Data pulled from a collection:
※
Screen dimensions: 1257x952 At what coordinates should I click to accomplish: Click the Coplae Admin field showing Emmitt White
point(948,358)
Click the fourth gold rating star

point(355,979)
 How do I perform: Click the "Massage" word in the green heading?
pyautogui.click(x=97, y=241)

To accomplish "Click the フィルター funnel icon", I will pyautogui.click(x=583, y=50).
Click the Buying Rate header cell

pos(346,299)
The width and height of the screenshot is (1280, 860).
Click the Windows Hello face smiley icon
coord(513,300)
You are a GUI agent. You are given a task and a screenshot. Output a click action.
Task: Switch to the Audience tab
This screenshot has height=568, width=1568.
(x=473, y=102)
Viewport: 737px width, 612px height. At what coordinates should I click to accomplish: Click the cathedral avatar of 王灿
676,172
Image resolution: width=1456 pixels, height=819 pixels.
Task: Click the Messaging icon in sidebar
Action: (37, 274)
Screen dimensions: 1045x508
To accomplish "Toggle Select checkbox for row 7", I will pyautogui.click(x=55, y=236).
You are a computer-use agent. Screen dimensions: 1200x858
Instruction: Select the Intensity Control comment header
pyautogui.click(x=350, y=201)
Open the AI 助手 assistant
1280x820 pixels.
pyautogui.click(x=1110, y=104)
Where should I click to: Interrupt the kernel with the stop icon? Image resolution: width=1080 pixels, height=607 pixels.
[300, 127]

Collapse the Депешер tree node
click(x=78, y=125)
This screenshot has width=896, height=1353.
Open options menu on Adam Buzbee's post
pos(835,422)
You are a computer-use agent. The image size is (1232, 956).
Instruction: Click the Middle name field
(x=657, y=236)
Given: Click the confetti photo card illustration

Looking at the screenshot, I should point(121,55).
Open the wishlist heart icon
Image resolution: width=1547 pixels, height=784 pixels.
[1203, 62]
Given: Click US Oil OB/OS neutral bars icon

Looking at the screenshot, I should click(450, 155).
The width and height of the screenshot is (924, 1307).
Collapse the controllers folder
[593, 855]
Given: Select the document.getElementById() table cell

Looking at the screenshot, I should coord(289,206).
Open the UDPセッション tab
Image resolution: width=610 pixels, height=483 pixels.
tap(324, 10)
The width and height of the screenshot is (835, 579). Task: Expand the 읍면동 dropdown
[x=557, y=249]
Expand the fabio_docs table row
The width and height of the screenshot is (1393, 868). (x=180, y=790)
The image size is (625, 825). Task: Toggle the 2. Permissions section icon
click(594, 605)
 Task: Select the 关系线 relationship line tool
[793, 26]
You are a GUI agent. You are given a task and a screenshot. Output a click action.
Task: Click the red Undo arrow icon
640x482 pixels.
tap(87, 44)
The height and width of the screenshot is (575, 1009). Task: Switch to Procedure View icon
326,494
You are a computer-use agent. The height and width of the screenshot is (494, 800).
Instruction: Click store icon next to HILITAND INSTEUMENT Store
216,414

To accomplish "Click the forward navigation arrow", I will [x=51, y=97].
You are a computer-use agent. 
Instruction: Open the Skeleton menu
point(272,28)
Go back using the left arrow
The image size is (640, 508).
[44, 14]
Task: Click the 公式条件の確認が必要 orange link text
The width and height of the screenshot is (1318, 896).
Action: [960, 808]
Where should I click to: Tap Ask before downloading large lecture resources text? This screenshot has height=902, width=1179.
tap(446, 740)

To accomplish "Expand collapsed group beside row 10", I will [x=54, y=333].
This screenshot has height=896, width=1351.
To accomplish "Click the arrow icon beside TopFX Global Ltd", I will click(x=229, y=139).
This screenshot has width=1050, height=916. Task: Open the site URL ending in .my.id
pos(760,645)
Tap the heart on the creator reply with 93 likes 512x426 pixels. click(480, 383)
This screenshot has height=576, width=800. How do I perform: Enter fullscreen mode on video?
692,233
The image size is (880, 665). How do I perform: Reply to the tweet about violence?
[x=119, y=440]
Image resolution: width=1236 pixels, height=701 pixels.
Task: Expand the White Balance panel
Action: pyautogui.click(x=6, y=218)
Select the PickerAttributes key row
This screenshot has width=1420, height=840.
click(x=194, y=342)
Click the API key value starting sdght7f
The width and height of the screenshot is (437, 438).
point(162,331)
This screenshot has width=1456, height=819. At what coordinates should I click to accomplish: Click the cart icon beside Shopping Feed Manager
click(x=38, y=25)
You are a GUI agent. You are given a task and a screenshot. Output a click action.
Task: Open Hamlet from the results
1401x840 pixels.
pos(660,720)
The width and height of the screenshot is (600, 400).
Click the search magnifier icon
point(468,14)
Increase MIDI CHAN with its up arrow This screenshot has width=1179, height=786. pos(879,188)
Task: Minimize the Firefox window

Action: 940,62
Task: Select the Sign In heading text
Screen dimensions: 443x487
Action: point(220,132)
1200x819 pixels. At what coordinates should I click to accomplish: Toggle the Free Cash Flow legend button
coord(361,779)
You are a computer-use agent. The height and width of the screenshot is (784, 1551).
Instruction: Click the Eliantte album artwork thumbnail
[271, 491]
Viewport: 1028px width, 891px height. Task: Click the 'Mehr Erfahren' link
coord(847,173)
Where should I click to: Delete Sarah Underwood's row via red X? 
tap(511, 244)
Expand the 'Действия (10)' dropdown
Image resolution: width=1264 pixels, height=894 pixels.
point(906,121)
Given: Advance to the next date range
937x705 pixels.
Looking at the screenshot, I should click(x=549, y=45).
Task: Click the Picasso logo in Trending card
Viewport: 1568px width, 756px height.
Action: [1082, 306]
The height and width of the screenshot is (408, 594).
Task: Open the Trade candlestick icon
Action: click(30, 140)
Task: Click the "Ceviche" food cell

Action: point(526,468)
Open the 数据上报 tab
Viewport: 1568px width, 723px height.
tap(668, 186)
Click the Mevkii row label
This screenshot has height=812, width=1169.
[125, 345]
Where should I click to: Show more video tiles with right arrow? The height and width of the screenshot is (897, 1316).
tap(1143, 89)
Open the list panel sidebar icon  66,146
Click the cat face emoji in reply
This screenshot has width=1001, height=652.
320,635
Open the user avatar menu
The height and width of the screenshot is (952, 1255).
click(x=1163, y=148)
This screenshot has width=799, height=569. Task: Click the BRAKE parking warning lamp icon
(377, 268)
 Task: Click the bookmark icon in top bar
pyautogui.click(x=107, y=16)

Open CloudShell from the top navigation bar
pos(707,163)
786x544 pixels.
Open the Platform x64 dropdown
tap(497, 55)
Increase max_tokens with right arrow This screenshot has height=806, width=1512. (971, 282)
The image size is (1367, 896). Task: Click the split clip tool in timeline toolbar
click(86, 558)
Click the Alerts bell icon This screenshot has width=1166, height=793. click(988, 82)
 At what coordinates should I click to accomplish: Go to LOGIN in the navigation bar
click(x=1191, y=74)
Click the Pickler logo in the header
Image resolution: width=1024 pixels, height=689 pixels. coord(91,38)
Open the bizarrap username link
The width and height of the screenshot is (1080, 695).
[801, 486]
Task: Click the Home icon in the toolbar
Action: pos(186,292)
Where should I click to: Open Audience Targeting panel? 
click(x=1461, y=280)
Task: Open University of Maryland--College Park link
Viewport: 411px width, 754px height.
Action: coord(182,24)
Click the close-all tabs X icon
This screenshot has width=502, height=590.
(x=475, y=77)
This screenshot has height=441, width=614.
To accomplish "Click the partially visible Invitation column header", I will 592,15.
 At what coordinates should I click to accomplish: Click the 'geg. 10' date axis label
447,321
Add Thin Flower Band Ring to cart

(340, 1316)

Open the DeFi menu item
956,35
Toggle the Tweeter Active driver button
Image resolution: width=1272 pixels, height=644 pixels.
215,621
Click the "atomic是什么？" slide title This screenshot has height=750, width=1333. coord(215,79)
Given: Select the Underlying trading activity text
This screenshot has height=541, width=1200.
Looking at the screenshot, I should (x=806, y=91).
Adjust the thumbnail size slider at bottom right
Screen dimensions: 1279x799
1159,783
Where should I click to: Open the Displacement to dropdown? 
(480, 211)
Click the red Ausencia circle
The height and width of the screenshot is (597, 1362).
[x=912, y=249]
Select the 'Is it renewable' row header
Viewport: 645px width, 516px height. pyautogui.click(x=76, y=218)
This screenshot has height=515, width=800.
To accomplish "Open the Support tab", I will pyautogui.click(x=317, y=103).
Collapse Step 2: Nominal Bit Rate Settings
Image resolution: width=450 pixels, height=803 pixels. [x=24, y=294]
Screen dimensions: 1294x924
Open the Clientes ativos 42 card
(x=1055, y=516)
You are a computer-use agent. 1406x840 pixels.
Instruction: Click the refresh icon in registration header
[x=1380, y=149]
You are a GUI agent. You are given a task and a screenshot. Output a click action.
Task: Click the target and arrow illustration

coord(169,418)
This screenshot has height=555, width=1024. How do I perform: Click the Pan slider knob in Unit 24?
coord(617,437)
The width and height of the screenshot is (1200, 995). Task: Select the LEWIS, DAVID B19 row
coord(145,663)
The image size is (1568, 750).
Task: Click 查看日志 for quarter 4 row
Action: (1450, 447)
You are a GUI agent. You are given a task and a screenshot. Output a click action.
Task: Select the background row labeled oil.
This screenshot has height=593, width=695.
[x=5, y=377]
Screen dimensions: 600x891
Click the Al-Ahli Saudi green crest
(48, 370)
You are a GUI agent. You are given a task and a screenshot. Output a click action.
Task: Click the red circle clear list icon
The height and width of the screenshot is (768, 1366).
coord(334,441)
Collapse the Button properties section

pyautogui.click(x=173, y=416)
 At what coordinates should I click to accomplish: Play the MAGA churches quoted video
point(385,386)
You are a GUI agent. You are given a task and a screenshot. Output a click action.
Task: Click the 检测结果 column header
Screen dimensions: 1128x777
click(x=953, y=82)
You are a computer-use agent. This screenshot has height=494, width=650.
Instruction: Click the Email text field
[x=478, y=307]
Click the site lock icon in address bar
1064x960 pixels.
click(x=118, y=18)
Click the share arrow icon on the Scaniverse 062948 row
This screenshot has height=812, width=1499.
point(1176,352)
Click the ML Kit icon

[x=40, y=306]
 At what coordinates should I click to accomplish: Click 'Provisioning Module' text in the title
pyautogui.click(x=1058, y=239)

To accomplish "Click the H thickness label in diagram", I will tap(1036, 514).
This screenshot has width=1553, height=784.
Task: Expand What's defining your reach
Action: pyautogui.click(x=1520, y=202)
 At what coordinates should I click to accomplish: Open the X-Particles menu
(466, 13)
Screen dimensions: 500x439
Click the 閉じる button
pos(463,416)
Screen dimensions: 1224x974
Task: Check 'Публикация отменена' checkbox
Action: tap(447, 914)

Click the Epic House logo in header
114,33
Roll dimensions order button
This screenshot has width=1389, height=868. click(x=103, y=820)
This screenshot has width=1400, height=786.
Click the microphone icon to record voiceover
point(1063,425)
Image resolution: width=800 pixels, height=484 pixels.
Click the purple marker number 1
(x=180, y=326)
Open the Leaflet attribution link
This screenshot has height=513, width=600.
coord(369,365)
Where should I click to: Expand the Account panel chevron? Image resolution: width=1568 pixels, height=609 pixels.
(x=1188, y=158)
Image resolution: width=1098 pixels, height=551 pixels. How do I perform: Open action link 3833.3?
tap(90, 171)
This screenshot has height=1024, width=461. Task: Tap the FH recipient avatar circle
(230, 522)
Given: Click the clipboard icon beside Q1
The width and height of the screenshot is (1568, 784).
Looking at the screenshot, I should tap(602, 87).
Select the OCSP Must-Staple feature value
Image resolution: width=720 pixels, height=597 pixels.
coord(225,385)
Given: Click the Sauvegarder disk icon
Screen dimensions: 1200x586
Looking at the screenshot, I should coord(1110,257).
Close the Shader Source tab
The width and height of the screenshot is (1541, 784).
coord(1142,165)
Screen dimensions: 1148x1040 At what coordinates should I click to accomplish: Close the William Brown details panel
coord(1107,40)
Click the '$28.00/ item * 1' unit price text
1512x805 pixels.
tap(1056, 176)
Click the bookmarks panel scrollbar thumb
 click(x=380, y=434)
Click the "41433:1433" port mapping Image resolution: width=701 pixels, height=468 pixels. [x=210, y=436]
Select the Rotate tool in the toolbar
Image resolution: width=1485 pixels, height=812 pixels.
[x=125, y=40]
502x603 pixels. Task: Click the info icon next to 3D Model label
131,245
※
Work to do: Reproduce the part of the listing that opens with the line containing "This screenshot has width=1456, height=819." and closes with the line containing "tap(511, 244)", both of those lines included.

Response to this task:
This screenshot has width=1456, height=819. At what coordinates should I click to accomplish: Click the cart icon beside Shopping Feed Manager
click(x=38, y=25)
You are a GUI agent. You are given a task and a screenshot. Output a click action.
Task: Open Hamlet from the results
1401x840 pixels.
pos(660,720)
The width and height of the screenshot is (600, 400).
Click the search magnifier icon
point(468,14)
Increase MIDI CHAN with its up arrow This screenshot has width=1179, height=786. pos(879,188)
Task: Minimize the Firefox window

Action: 940,62
Task: Select the Sign In heading text
Screen dimensions: 443x487
Action: point(220,132)
1200x819 pixels. At what coordinates should I click to accomplish: Toggle the Free Cash Flow legend button
coord(361,779)
You are a computer-use agent. The height and width of the screenshot is (784, 1551).
Instruction: Click the Eliantte album artwork thumbnail
[271, 491]
Viewport: 1028px width, 891px height. Task: Click the 'Mehr Erfahren' link
coord(847,173)
Where should I click to: Delete Sarah Underwood's row via red X? 
tap(511, 244)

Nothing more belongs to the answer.